The relationships you create and maintain with reporters is an often-overlooked facet of media relations that can make or break whether your pitch gets picked up. Knowing what journalists need and the behaviors you need to avoid that may hurt those relationships is critical.
After working as a professional journalist for five years, I left the field to begin my career in public relations. I quickly realized that working on the other side of the news desk has given me a huge advantage by understanding how reporters work and what they need.
This post will highlight how you can maintain and build successful relationships with reporters — and what not to do if you want to stay on their good side.
1) Do Your Homework Before You Pitch
This may seem obvious, but it’s one of the main reasons why most pitches get ignored. Don’t just blast out an email to dozens of random reporters — actually read their work and curate a list of journalists who would actually make sense to pitch.
What’s their beat? What’s their tone? What topics does their outlet usually cover, and what does their audience care about? When you can match your pitch to their style and audience, you go from “just another annoying flack” to someone they might want to hear from again. I can’t overstate the massive number of pitches I used to get from PR professionals who clearly didn’t bother to do their research. If you’re pitching an agriculture story to a finance story (with no finance angle in sight), you’re not only wasting the outlet’s time, you’re damaging your reputation.
2) Respect Their Time And Deadlines
A reporter’s life revolves around deadlines, whether it’s putting a package together in time for the 10 p.m. news or filing a story for the Sunday paper. In today’s landscape of shrinking newsrooms, journalists often need to turn around multiple stories daily, or else face consequences from their editors. This is where you can help.
If you’re pitching an expert source, for example, journalists love if your outreach email indicates that they’re willing and available to take interviews within a certain time window. This lets them know quickly whether it’s a story they can tackle in time to meet their deadline that day (or plan on for later in the week).
If a reporter responds to your pitch that they would like to arrange an interview, be ready and available to make this happen. They don’t have time to wait for approvals from your clients are to reply to several back-and-forth emails.
3) Avoid Repeated Follow-Ups
Nothing can sour a relationship faster than being a pest. According to Cision’s 2024 State of the Media report, almost half of reporters have little tolerance for repeated follow-ups.

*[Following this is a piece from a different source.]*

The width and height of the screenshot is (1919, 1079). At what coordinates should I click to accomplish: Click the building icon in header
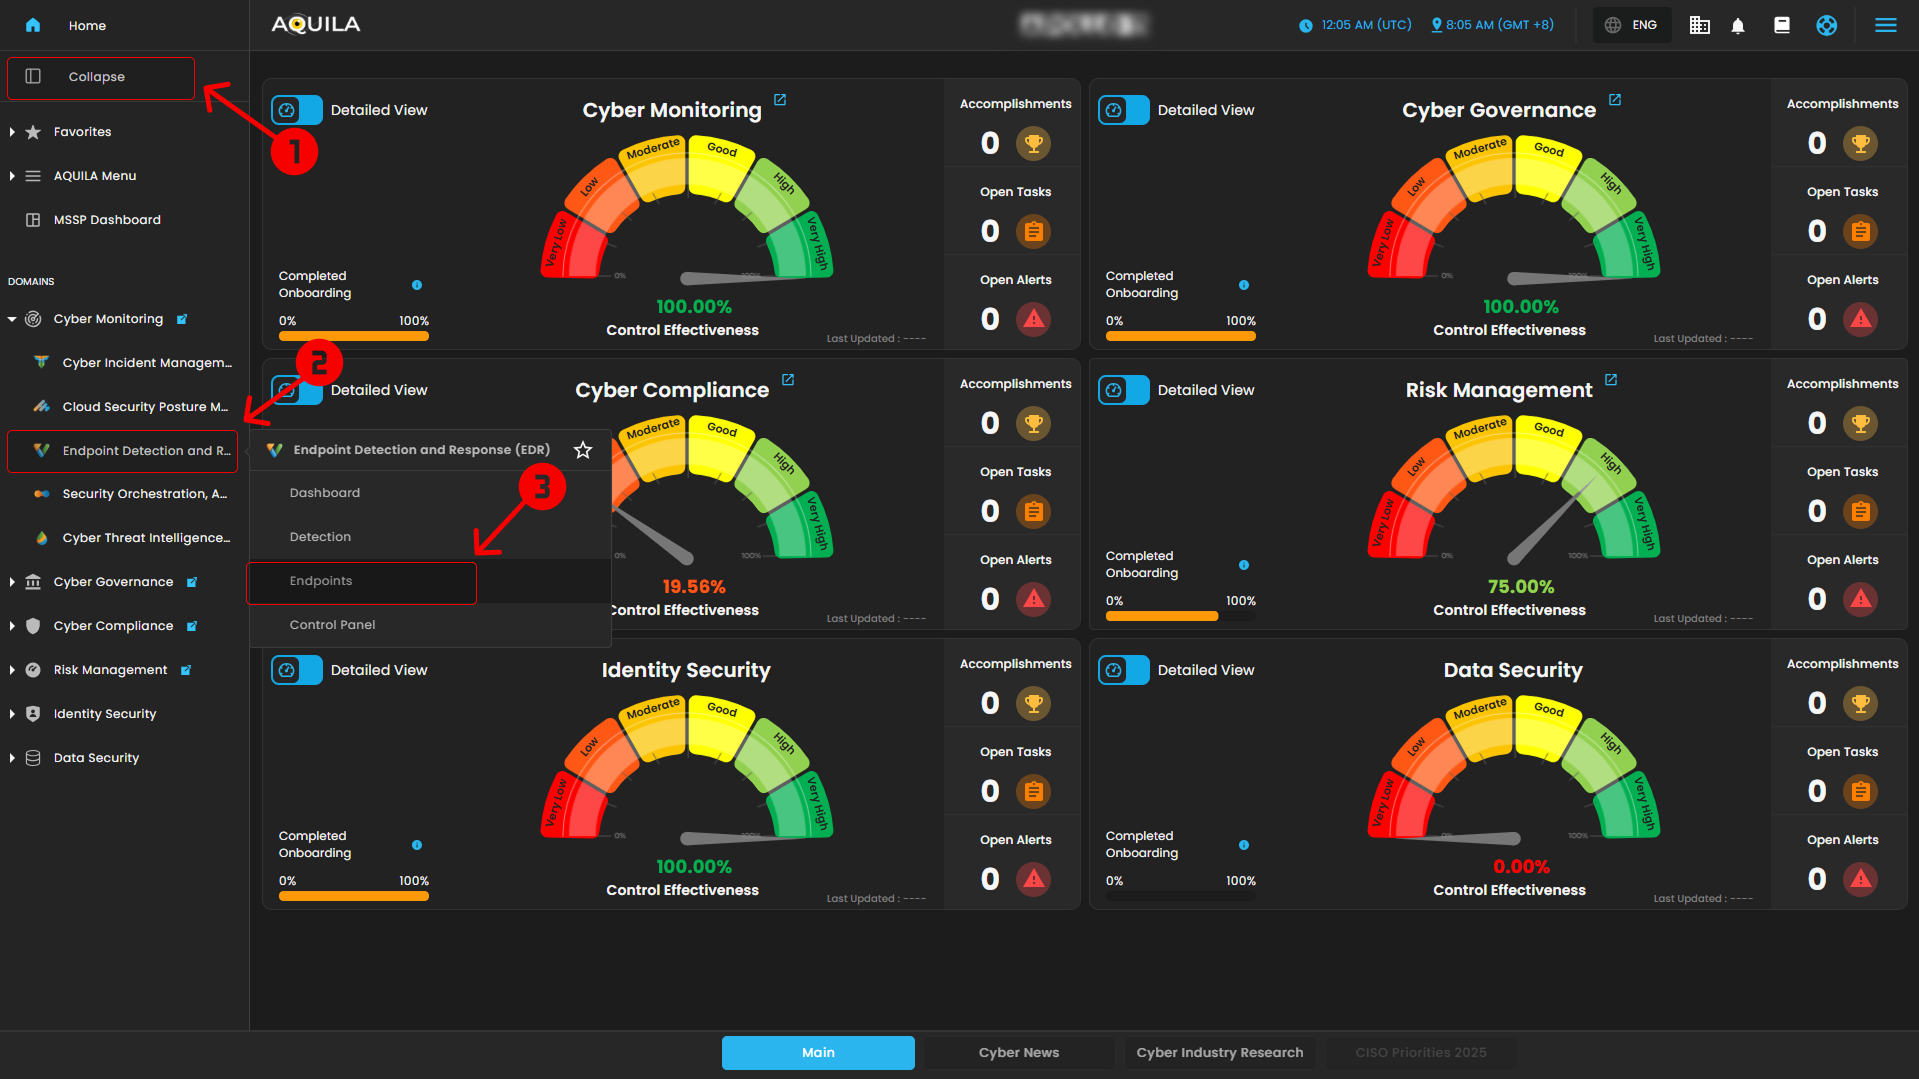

Reporters get it: you’re convinced you have the most interesting, fantastic story pitch that would be perfect for them to cover. It’s OK to show your excitement, but don’t kill your potential relationship by being too pushy. Remember: journalists are busy and have competing priorities, just like you. A follow up email after a couple of days to bump your pitch to the top of their inbox is fine, but avoid repeated messages, or even worse, cold calls if you don’t already know this reporter.
An example: At my first newspaper job, I got a pitch that seemed like it may be a good fit for my beat. I told the PR person I may be interested, but I would need to run the story by my editor first. Not even 30 minutes later, he called me to forcefully explain why I needed to write this story. I’ll never forget that he ended his speech with, “So, does this mean you’re giving it the green light?” It turned me off from wanting to write that story or work with his company ever in the future.